TRY IT
Please count the lines in the data below that hold the word "pencil", and give only the number.

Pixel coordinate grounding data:
----------------------------------------
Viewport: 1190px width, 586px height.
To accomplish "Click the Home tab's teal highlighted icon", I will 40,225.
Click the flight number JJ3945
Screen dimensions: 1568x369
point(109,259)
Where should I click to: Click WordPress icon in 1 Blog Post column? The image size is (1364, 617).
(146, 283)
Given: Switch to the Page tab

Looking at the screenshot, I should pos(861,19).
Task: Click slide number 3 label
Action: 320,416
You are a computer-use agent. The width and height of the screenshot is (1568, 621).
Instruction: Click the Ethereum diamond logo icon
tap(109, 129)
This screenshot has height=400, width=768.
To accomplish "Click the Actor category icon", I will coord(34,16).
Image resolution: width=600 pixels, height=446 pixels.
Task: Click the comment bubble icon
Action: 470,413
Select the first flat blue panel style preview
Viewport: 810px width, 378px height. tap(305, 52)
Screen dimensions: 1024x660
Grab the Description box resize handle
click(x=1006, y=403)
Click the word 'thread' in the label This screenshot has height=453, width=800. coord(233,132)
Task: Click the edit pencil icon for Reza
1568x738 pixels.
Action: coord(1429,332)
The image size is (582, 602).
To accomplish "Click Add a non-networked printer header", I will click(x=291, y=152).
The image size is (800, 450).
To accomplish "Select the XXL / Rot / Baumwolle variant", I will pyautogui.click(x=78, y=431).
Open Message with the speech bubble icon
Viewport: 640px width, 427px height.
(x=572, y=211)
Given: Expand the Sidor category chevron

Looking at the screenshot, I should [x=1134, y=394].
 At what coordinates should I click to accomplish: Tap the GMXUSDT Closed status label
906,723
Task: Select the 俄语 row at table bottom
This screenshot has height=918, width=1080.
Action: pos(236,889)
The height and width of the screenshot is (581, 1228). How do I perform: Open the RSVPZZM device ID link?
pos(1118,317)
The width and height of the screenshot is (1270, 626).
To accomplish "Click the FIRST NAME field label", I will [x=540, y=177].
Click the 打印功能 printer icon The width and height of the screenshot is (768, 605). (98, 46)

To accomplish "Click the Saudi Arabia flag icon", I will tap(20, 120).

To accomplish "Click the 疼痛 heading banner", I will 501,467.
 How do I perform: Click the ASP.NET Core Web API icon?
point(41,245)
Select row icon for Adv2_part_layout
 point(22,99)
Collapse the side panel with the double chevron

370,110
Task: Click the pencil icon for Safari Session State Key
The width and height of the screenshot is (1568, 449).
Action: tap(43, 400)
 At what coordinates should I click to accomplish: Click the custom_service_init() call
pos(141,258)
----------------------------------------
RESULT OF THE TASK
2